Today Microsoft announced the
new WSL2
(Windows Subsystem for Linux), which will be shipped later this year. It
supposed to be 20 times faster than the current WSL. I have used WSL for about
one year and jumped back to Linux due to the performance issue of the former
one. The WSL is definitive faster than Cygwin, but it is unusable for a few
tasks. Here is an example for the performance of WSL(1), Cygwin and the
bare-bone system on the generation of this website at current status.
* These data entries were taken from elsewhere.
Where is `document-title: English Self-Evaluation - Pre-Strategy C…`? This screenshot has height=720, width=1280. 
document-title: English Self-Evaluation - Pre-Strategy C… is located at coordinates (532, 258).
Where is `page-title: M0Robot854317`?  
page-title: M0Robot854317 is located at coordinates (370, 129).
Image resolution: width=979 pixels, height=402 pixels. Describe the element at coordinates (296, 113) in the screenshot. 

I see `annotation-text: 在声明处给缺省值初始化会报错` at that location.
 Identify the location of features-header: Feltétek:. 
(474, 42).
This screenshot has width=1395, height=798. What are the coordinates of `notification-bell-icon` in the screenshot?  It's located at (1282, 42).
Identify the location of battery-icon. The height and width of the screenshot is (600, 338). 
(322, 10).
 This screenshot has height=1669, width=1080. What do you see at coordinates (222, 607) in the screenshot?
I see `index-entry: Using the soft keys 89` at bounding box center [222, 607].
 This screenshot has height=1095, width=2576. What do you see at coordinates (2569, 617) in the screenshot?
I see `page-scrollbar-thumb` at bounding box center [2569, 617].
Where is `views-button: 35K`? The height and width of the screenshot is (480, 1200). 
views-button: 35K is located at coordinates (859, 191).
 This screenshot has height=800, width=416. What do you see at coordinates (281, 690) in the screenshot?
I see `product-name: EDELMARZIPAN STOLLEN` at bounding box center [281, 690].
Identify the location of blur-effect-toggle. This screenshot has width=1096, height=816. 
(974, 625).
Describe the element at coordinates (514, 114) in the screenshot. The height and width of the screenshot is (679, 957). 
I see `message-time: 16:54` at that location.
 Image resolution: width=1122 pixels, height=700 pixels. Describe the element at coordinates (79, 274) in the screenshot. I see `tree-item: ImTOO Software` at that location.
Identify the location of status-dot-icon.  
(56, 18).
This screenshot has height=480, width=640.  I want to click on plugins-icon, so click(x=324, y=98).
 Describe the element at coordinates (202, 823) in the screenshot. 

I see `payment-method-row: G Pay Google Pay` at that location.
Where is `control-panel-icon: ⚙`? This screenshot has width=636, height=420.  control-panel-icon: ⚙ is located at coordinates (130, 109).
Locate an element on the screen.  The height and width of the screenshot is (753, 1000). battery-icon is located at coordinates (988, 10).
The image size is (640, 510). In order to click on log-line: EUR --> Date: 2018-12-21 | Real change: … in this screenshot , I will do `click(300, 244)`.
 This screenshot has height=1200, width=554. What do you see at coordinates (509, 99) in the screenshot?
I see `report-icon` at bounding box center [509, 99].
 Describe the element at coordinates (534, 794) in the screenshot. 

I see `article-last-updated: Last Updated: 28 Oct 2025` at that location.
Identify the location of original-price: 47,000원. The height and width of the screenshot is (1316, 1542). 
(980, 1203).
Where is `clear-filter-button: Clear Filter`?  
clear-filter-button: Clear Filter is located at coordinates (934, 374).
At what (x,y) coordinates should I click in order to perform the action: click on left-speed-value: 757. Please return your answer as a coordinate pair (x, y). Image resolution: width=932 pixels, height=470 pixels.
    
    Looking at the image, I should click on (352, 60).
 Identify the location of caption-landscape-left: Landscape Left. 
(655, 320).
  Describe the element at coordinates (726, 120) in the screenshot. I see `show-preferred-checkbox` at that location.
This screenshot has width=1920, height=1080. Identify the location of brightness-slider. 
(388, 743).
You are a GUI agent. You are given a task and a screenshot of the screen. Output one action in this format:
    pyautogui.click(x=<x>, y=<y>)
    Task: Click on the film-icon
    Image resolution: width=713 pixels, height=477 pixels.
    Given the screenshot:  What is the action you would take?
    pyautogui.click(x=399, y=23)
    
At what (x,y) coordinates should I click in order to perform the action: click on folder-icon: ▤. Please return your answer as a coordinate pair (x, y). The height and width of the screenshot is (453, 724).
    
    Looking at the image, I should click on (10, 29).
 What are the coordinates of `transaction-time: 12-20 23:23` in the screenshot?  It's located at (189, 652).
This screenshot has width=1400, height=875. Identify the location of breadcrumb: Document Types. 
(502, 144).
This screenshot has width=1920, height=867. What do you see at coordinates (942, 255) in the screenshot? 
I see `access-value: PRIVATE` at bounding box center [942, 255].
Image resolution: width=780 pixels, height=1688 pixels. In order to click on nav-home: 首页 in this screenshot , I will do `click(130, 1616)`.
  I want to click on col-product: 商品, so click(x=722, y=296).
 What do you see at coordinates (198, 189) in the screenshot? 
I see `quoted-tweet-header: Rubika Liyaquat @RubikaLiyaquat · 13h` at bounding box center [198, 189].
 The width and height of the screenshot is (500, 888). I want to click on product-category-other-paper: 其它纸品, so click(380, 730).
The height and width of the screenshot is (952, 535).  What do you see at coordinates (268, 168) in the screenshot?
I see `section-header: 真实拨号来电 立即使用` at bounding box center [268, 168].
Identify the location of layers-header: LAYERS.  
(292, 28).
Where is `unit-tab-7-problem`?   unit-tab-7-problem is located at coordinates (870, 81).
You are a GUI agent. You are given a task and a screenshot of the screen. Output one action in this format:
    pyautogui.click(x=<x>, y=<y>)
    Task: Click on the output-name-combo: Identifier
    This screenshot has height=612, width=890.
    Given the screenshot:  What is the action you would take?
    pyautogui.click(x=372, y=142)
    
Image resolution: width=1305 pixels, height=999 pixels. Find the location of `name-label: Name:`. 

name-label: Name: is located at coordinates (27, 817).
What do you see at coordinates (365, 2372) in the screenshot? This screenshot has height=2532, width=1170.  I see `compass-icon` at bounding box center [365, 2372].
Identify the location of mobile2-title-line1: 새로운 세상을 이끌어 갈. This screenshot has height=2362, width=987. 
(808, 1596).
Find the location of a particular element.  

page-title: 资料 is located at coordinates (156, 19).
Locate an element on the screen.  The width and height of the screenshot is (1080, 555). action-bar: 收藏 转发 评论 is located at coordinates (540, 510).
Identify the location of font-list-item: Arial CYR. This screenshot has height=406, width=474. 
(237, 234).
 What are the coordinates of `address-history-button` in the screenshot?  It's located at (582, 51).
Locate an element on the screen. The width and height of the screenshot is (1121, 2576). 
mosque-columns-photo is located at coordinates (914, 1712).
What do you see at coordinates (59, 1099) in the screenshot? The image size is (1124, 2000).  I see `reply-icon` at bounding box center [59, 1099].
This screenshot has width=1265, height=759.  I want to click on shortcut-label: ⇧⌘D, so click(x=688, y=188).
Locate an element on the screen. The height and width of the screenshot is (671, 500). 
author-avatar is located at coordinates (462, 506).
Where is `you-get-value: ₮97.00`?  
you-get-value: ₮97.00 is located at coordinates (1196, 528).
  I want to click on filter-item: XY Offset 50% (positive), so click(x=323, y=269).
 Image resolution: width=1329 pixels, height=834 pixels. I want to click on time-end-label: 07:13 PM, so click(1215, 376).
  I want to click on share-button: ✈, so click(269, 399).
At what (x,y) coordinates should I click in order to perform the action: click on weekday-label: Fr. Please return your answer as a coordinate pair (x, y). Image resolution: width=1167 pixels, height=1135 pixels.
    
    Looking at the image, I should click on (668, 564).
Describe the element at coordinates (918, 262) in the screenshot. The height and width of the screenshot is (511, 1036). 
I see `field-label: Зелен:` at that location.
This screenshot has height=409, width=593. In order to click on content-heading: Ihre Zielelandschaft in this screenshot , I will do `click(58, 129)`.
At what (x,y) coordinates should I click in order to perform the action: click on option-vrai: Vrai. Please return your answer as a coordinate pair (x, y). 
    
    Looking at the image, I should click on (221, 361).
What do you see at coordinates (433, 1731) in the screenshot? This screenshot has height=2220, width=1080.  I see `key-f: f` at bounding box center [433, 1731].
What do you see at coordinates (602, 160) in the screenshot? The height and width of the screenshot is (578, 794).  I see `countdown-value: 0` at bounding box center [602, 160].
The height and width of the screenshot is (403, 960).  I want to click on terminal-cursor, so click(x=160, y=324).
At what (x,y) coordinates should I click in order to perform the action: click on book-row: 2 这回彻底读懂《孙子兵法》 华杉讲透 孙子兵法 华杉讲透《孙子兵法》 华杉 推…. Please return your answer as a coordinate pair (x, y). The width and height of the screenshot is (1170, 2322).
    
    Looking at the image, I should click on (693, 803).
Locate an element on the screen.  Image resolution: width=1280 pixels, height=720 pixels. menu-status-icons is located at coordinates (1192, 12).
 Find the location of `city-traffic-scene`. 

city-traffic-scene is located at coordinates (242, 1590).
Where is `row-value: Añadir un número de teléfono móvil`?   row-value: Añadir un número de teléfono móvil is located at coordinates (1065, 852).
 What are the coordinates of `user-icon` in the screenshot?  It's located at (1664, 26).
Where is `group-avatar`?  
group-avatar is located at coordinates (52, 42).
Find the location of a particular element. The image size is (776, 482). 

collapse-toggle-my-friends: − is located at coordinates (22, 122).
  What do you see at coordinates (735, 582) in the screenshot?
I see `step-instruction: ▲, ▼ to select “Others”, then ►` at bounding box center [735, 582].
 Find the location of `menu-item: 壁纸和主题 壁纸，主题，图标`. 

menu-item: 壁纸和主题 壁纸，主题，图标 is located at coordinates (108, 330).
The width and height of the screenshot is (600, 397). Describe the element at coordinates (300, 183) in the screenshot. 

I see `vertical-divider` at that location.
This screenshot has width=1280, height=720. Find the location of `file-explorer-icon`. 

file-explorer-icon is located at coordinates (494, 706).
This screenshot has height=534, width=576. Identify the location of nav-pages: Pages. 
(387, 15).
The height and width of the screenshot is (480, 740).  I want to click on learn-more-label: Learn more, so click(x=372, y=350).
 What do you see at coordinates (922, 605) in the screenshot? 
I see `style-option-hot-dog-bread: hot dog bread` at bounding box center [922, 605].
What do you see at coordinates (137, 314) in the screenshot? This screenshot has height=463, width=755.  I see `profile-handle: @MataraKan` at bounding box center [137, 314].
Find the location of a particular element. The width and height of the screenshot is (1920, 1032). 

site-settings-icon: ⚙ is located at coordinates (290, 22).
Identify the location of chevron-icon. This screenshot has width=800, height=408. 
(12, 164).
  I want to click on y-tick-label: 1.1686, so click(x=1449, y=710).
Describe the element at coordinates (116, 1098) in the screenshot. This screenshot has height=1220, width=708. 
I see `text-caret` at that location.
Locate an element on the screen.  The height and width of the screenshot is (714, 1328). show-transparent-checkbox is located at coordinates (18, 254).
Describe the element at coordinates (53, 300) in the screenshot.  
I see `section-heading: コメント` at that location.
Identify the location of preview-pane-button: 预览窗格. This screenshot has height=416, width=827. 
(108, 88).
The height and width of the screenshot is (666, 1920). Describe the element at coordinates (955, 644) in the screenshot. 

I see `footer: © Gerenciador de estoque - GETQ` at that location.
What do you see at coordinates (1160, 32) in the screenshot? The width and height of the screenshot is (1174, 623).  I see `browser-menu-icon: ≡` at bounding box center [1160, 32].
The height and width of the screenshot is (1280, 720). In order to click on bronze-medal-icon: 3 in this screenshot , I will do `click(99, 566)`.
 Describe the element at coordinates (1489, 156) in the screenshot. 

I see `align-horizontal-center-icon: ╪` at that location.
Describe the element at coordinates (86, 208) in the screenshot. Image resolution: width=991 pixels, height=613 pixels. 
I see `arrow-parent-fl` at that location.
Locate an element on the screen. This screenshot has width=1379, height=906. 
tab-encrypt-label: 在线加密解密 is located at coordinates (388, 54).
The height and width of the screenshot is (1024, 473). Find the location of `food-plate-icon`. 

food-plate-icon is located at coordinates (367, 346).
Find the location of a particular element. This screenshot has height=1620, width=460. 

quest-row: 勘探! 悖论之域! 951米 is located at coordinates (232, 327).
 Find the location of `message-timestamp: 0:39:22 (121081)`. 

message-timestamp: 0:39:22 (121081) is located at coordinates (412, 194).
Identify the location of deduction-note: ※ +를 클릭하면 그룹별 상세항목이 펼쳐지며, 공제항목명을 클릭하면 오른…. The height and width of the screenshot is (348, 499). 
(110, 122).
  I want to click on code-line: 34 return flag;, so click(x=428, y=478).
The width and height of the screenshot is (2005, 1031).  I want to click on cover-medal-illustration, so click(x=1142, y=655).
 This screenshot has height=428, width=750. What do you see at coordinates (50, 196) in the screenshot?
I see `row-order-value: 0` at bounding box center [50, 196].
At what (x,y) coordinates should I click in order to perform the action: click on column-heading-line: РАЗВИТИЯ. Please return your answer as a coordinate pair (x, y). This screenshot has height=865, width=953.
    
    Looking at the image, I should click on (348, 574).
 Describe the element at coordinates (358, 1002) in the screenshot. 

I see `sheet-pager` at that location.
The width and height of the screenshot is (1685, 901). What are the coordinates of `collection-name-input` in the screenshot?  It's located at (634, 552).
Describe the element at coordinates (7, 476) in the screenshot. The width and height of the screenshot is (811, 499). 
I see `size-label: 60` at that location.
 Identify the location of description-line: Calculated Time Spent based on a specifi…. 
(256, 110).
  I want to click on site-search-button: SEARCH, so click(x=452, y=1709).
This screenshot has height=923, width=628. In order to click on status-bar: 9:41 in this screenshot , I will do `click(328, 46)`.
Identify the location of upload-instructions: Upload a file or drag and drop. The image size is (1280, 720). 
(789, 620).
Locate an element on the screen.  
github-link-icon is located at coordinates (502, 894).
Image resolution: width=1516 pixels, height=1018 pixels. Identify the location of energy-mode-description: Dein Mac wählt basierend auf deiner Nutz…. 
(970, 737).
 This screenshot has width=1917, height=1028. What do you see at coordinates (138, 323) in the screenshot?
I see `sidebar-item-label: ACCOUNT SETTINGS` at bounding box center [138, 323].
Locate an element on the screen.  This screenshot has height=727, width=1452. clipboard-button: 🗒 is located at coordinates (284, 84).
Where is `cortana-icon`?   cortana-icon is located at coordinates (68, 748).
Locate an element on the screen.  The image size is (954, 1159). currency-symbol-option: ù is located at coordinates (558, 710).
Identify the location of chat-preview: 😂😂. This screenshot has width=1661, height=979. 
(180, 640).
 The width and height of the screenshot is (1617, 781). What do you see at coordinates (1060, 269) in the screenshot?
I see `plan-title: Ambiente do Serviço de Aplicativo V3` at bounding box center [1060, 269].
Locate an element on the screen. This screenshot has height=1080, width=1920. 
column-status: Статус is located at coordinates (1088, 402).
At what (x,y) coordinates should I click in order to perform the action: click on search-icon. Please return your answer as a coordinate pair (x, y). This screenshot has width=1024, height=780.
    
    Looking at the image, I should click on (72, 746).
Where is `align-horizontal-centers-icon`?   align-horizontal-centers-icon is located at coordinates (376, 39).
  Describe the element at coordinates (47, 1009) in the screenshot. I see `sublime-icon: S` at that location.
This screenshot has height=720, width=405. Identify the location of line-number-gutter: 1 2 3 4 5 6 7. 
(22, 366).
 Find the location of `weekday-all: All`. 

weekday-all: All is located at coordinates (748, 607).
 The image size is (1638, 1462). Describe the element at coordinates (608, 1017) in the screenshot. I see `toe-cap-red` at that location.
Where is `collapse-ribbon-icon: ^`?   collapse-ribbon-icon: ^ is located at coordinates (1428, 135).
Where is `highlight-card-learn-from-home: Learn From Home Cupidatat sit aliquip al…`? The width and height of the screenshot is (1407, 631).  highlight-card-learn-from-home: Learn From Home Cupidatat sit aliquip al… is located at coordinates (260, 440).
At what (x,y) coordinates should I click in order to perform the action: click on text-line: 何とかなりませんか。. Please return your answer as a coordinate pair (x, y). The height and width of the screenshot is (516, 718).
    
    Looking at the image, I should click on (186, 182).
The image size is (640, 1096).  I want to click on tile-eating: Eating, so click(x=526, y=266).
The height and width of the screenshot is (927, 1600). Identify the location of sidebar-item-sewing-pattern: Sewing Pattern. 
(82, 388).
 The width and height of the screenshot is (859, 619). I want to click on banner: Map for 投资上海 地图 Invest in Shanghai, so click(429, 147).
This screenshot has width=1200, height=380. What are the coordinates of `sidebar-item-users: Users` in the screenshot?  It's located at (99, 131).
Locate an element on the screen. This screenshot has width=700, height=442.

This static site is generated by self-made bash scripts. The scripts invoke
each other recursively (thus, many forks). The process involves plenty file
test commands (querying the file system attributes) and generates a lot of
temporary and output files (heavy IO of tiny files). This will be a critical
performance benchmark for WSL and Cygwin. The benchmarks are performed on the
same laptop with dual booting into Win 10 and Fedora 29.
Linux Native
real 0m2.462s
user 0m1.059s
sys 0m1.679s
Cygwin 3
real 1m19.374s
user 0m9.304s
sys 0m32.134s
Cygwin 3,
root excluded
from antivirus
real 1m16.906s
user 0m7.852s
sys 0m28.655s
Cygwin 3,
antivirus disabled
real 1m9.040s
user 0m7.500s
sys 0m24.274s
WSL at /mnt/c
real 0m22.634s
user 0m1.203s
sys 0m12.453s
WSL at /home
real 0m25.646s
user 0m1.125s
sys 0m14.594s
WSL at /mnt/c,
antivirus disabled
real 0m13.488s
user 0m1.156s
sys 0m12.109s
WSL at /home,
antivirus disabled
real 0m14.374s
user 0m1.063s
sys 0m13.406s
Win10 1809
Hyper-V gen2
Ubuntu 18.04 LTS
real 0m1.869s
user 0m1.725s
sys 0m0.497s
The performances of both emulators are unacceptable for this task, even if the
Microsoft antivirus software is turned off. Let us look forward to the 20
times performance improvement in the coming WSL2.